→ **What this task involves**
Given the records that follow, return each one verbatim.

→ **Input records**

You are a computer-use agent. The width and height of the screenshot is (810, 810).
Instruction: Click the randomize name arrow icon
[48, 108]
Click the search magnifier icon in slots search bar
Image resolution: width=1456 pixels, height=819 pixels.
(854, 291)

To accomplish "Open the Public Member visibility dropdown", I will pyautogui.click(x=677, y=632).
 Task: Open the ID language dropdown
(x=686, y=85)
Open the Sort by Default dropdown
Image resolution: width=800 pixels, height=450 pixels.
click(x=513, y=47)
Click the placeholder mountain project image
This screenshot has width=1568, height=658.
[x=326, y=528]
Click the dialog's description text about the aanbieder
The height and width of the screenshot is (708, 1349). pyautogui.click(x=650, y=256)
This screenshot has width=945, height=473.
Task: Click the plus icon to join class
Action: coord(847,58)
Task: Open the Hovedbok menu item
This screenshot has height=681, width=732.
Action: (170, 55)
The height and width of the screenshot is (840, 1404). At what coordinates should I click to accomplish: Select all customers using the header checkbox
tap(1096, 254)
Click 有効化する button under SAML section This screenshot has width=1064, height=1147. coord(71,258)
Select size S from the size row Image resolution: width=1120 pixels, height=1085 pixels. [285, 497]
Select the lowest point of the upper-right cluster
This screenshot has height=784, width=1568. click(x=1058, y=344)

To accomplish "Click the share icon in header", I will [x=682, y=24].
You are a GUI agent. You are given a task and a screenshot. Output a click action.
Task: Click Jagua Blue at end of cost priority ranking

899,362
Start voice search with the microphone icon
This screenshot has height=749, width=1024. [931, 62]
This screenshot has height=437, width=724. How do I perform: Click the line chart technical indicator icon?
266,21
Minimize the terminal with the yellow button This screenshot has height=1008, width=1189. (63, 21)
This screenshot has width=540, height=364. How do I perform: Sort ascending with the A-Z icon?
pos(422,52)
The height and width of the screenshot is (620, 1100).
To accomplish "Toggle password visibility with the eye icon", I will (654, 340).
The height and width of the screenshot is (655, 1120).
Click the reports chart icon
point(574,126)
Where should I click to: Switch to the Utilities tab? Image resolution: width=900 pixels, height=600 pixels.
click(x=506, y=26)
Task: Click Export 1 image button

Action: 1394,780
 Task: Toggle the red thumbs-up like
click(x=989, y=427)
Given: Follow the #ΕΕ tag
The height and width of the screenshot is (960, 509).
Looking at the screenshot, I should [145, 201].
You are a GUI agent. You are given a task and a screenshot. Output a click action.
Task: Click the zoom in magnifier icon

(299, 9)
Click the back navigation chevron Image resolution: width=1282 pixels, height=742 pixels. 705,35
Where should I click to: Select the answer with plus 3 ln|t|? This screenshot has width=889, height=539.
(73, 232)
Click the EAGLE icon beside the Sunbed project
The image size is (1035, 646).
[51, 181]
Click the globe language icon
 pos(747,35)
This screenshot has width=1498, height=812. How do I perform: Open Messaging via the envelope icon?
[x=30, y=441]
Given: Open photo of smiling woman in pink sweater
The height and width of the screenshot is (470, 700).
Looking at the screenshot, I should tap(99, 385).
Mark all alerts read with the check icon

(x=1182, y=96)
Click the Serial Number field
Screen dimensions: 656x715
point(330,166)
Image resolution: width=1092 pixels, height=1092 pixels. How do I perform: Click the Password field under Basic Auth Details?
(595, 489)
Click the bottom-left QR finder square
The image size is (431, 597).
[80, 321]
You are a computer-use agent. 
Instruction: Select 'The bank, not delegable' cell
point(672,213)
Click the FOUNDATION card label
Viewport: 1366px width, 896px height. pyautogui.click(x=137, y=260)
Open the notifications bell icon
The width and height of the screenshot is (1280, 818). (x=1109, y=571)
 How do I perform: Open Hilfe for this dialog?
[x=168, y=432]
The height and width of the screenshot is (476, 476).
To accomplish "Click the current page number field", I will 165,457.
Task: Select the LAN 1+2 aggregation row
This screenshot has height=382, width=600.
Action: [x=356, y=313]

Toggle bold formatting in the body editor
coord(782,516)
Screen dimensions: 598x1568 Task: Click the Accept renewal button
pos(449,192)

→ **Worked solution**
You are a computer-use agent. The width and height of the screenshot is (810, 810).
Instruction: Click the randomize name arrow icon
[48, 108]
Click the search magnifier icon in slots search bar
Image resolution: width=1456 pixels, height=819 pixels.
(854, 291)

To accomplish "Open the Public Member visibility dropdown", I will pyautogui.click(x=677, y=632).
 Task: Open the ID language dropdown
(x=686, y=85)
Open the Sort by Default dropdown
Image resolution: width=800 pixels, height=450 pixels.
click(x=513, y=47)
Click the placeholder mountain project image
This screenshot has width=1568, height=658.
[x=326, y=528]
Click the dialog's description text about the aanbieder
The height and width of the screenshot is (708, 1349). pyautogui.click(x=650, y=256)
This screenshot has width=945, height=473.
Task: Click the plus icon to join class
Action: coord(847,58)
Task: Open the Hovedbok menu item
This screenshot has height=681, width=732.
Action: (170, 55)
The height and width of the screenshot is (840, 1404). At what coordinates should I click to accomplish: Select all customers using the header checkbox
tap(1096, 254)
Click 有効化する button under SAML section This screenshot has width=1064, height=1147. coord(71,258)
Select size S from the size row Image resolution: width=1120 pixels, height=1085 pixels. [285, 497]
Select the lowest point of the upper-right cluster
This screenshot has height=784, width=1568. click(x=1058, y=344)

To accomplish "Click the share icon in header", I will [x=682, y=24].
You are a GUI agent. You are given a task and a screenshot. Output a click action.
Task: Click Jagua Blue at end of cost priority ranking

899,362
Start voice search with the microphone icon
This screenshot has height=749, width=1024. [931, 62]
This screenshot has height=437, width=724. How do I perform: Click the line chart technical indicator icon?
266,21
Minimize the terminal with the yellow button This screenshot has height=1008, width=1189. (63, 21)
This screenshot has width=540, height=364. How do I perform: Sort ascending with the A-Z icon?
pos(422,52)
The height and width of the screenshot is (620, 1100).
To accomplish "Toggle password visibility with the eye icon", I will (654, 340).
The height and width of the screenshot is (655, 1120).
Click the reports chart icon
point(574,126)
Where should I click to: Switch to the Utilities tab? Image resolution: width=900 pixels, height=600 pixels.
click(x=506, y=26)
Task: Click Export 1 image button

Action: 1394,780
 Task: Toggle the red thumbs-up like
click(x=989, y=427)
Given: Follow the #ΕΕ tag
The height and width of the screenshot is (960, 509).
Looking at the screenshot, I should [145, 201].
You are a GUI agent. You are given a task and a screenshot. Output a click action.
Task: Click the zoom in magnifier icon

(299, 9)
Click the back navigation chevron Image resolution: width=1282 pixels, height=742 pixels. 705,35
Where should I click to: Select the answer with plus 3 ln|t|? This screenshot has width=889, height=539.
(73, 232)
Click the EAGLE icon beside the Sunbed project
The image size is (1035, 646).
[51, 181]
Click the globe language icon
 pos(747,35)
This screenshot has width=1498, height=812. How do I perform: Open Messaging via the envelope icon?
[x=30, y=441]
Given: Open photo of smiling woman in pink sweater
The height and width of the screenshot is (470, 700).
Looking at the screenshot, I should tap(99, 385).
Mark all alerts read with the check icon

(x=1182, y=96)
Click the Serial Number field
Screen dimensions: 656x715
point(330,166)
Image resolution: width=1092 pixels, height=1092 pixels. How do I perform: Click the Password field under Basic Auth Details?
(595, 489)
Click the bottom-left QR finder square
The image size is (431, 597).
[80, 321]
You are a computer-use agent. 
Instruction: Select 'The bank, not delegable' cell
point(672,213)
Click the FOUNDATION card label
Viewport: 1366px width, 896px height. pyautogui.click(x=137, y=260)
Open the notifications bell icon
The width and height of the screenshot is (1280, 818). (x=1109, y=571)
 How do I perform: Open Hilfe for this dialog?
[x=168, y=432]
The height and width of the screenshot is (476, 476).
To accomplish "Click the current page number field", I will 165,457.
Task: Select the LAN 1+2 aggregation row
This screenshot has height=382, width=600.
Action: [x=356, y=313]

Toggle bold formatting in the body editor
coord(782,516)
Screen dimensions: 598x1568 Task: Click the Accept renewal button
pos(449,192)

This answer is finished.